[Element and text position data]
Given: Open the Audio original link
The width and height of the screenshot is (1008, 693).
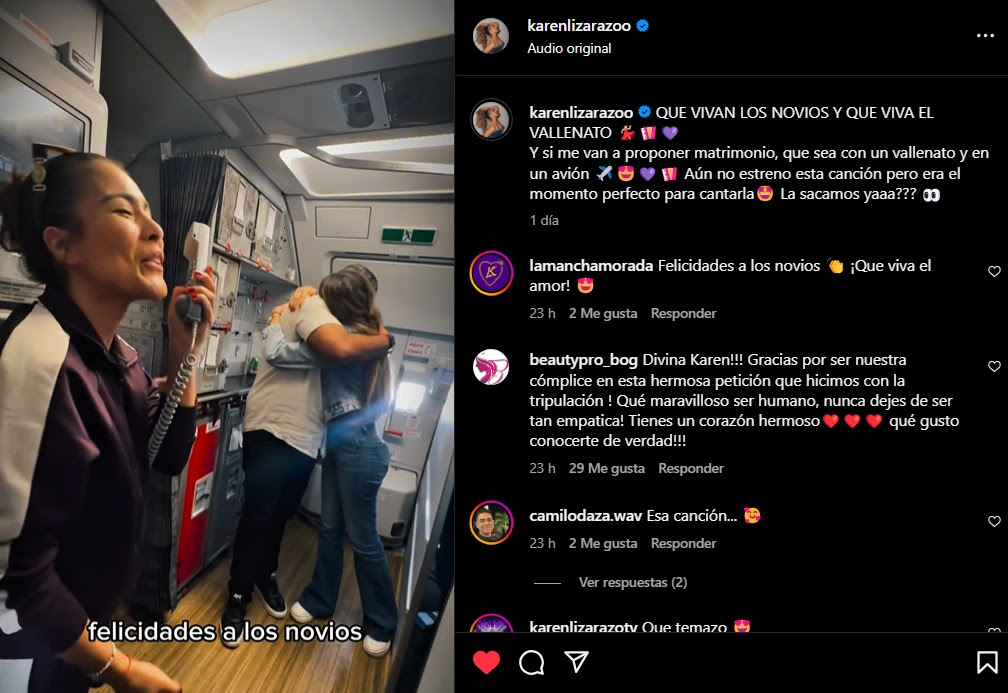Looking at the screenshot, I should coord(569,48).
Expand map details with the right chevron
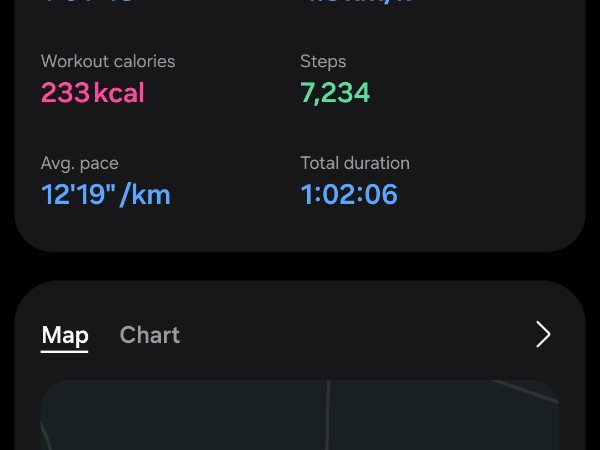The height and width of the screenshot is (450, 600). point(543,334)
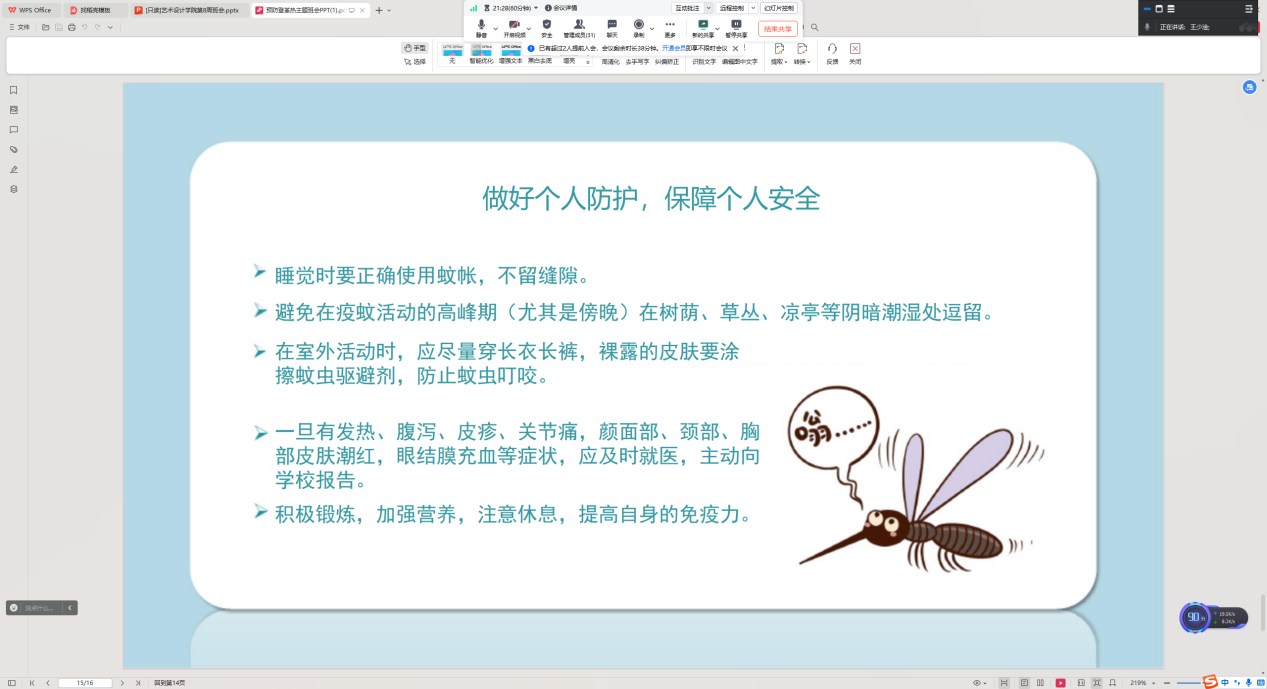The height and width of the screenshot is (689, 1267).
Task: Open the attachment paperclip sidebar icon
Action: tap(14, 149)
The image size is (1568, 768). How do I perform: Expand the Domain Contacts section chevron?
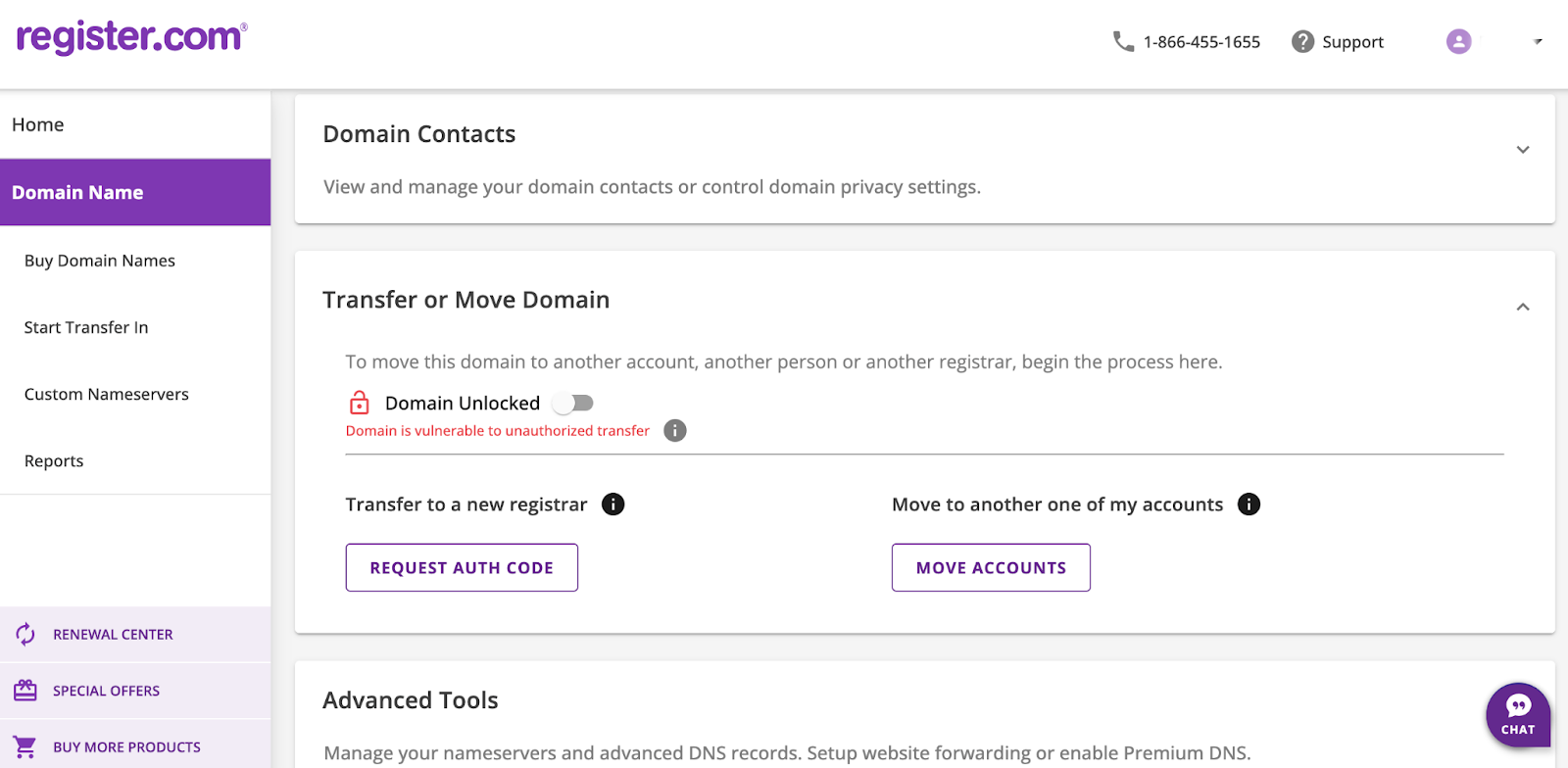coord(1523,150)
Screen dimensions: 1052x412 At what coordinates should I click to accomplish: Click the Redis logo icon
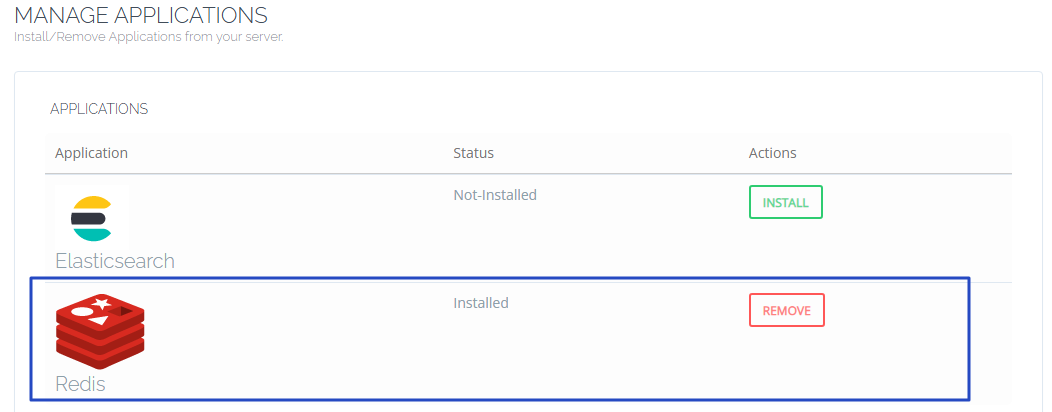click(x=100, y=332)
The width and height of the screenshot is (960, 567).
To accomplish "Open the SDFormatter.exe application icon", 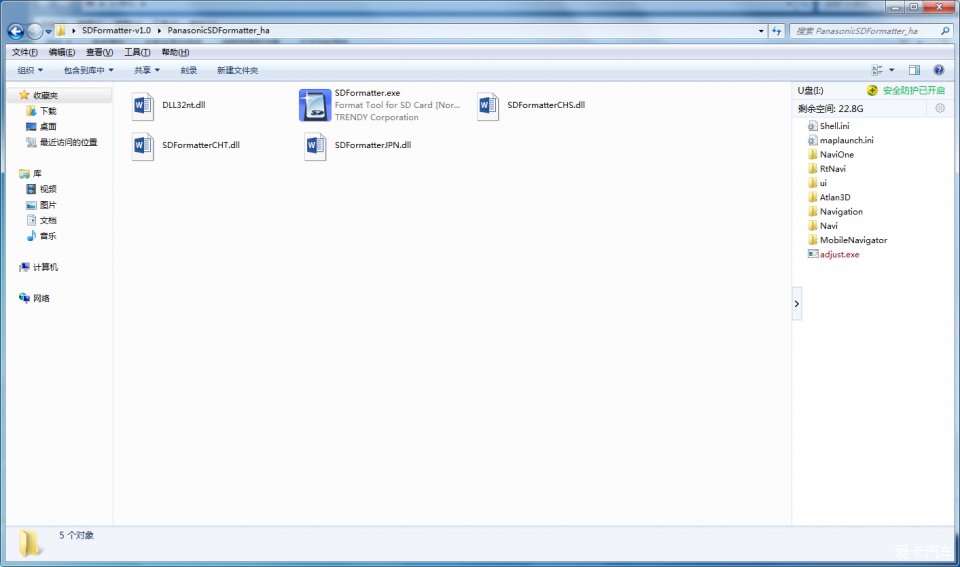I will click(x=315, y=105).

**What to work on**
Can you arrange the lines of the listing, from its first line up to and including the line containing "click(x=100, y=332)", as a JSON list of strings with one string per line, skipping blank lines and leaving out the pictures?

**Output of the exercise**
[
  "Given: Open the Audio original link",
  "The width and height of the screenshot is (1008, 693).",
  "Looking at the screenshot, I should coord(569,48).",
  "Expand map details with the right chevron",
  "The height and width of the screenshot is (450, 600). point(543,334)",
  "The height and width of the screenshot is (689, 1267).",
  "Task: Open the attachment paperclip sidebar icon",
  "Action: tap(14, 149)",
  "The image size is (1568, 768). How do I perform: Expand the Domain Contacts section chevron?",
  "coord(1523,150)",
  "Screen dimensions: 1052x412 At what coordinates should I click to accomplish: Click the Redis logo icon",
  "click(x=100, y=332)"
]